§ **Document excerpt**:

============================================================

Corporations looks at special districts
Cheyenne – During the Nov. 21-22 meeting of the Joint Corporations, Elections and Political Subdivisions Committee of the Wyoming Legislature, members of the Committee took under consideration several bills having to do with special districts in the state of Wyoming.
The three bills that affected ag-related districts, such as conservation districts and irrigation districts, among others, include Special districts task force – continuation, Special districts budget requirements and Special districts – dissolution by commissioners.
Sen. Larry Hicks of Baggs said that the bills brought much discussion during the meeting, but ultimately, the only one moving forward is the bill concerning budget requirements in special districts.
The bill proposing a method by which county commissioners would be able to dissolve a special district if they violate some statutory requirement.
“For the dissolution bill, Sen. Charlie Scott made a procedural move and moved to lay the bill back indefinitely,” explained Hicks. “After several hours of testimony on that bill, it was pretty apparent that the legislation wasn’t going anywhere. There has never been majority support on either the House or Senate side on the dissolution bill.”
Passage of Scott’s motion effectively killed the bill for sponsorship by the Corporations Committee during the 2017 session.
Task force bill
The Corporations Committee also opted against sponsoring legislation to continue the Task Force on Special Districts.
“My major concern with that bill was that it had no sideboards,” Hicks explained. “The bill didn’t say what the Task Force would study, and after the results of this year’s Task Force work, I think the majority of the Committee was uncomfortable with moving forward without any specificity on the topics of study.”
Hicks said the Committee could not justify a bill to spend $21,000 to continue a task force without any specific details, sideboards or direction.
One bill that was passed, with significant amendments, was the bill identifying budget requirements for special districts.
“We took quite a bit of testimony on that piece of legislation, and there was quite a bit of uneasiness with it,” Hick said. “I used the same procedural move that Sen. Scott had used and asked for the bill to be permanently laid back. It passed.”
However, following passage of the motion to indefinitely postpone the bill, Committee Chairman Sen. Cale Case asked the group to reconsider the bill and give it one last chance for a honest hearing.
“Some of the committee members felt that we had put in this much time that we should reconsider it,” Hicks explained. “On Nov. 22, we started heavily working that bill. Hospital districts, conservation districts and any court-administered special districts were exempted from the bill, and several sections were pulled out dealing with other entities.”

============================================================

§ **Apply what you read**:
1. In the special districts article, how much would the bill to continue the task force have cost?
2. Output the part of the special districts article starting at "Corporations looks at" and ending at "state of Wyoming.".
3. List every senator named in the special districts article.

§ **Saved data entries**:
============================================================

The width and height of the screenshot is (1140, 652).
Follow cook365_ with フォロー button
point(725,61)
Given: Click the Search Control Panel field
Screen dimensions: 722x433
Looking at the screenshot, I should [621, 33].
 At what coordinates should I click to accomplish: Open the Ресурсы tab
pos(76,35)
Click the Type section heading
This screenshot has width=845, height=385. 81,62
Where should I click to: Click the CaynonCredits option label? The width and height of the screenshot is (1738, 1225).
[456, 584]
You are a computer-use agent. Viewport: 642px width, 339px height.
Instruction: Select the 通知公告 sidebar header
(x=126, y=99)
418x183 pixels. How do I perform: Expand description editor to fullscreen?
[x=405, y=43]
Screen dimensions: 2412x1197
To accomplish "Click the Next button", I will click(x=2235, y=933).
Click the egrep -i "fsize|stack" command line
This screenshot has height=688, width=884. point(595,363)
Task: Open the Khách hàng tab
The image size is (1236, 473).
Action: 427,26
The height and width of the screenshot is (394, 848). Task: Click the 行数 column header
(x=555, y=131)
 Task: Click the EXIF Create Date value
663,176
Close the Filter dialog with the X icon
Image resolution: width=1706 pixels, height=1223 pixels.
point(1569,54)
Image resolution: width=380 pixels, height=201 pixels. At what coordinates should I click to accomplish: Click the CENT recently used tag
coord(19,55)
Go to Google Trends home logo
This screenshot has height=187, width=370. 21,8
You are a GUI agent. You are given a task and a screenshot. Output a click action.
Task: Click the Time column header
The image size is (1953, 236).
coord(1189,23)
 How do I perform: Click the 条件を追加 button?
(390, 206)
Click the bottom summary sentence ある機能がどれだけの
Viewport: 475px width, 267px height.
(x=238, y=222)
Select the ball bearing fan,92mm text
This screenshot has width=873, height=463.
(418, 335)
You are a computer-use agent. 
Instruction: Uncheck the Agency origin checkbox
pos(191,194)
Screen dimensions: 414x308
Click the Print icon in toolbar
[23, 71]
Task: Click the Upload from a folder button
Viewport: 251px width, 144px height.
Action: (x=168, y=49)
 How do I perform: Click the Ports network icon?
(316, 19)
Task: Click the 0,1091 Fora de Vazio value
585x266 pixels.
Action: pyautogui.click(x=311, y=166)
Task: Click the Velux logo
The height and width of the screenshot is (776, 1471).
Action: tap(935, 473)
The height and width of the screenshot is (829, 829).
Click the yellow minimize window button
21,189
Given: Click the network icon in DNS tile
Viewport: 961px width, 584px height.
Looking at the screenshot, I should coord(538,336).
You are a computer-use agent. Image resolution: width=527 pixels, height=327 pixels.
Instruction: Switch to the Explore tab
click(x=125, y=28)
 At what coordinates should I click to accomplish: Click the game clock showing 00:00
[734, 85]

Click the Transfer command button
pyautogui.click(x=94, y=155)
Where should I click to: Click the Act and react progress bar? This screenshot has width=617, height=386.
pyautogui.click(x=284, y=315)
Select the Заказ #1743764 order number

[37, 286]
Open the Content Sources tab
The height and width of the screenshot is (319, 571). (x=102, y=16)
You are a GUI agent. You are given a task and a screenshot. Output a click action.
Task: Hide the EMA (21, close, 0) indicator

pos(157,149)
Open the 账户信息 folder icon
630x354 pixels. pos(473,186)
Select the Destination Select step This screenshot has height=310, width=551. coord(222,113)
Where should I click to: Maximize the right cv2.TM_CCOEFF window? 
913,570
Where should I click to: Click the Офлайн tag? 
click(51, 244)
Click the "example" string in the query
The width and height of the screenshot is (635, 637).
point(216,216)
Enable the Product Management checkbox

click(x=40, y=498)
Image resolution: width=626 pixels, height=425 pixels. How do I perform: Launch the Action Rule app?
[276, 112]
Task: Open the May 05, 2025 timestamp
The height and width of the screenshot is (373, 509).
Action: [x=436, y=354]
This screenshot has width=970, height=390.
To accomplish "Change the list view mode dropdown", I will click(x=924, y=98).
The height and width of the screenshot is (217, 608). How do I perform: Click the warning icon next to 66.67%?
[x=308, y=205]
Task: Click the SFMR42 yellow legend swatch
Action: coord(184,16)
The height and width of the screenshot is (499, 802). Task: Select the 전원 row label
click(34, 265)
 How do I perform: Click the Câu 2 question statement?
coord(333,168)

============================================================

§ **Your responses**:
1. $21,000

2.
Corporations looks at special districts
Cheyenne – During the Nov. 21-22 meeting of the Joint Corporations, Elections and Political Subdivisions Committee of the Wyoming Legislature, members of the Committee took under consideration several bills having to do with special districts in the state of Wyoming.

3. Larry Hicks, Charlie Scott, Cale Case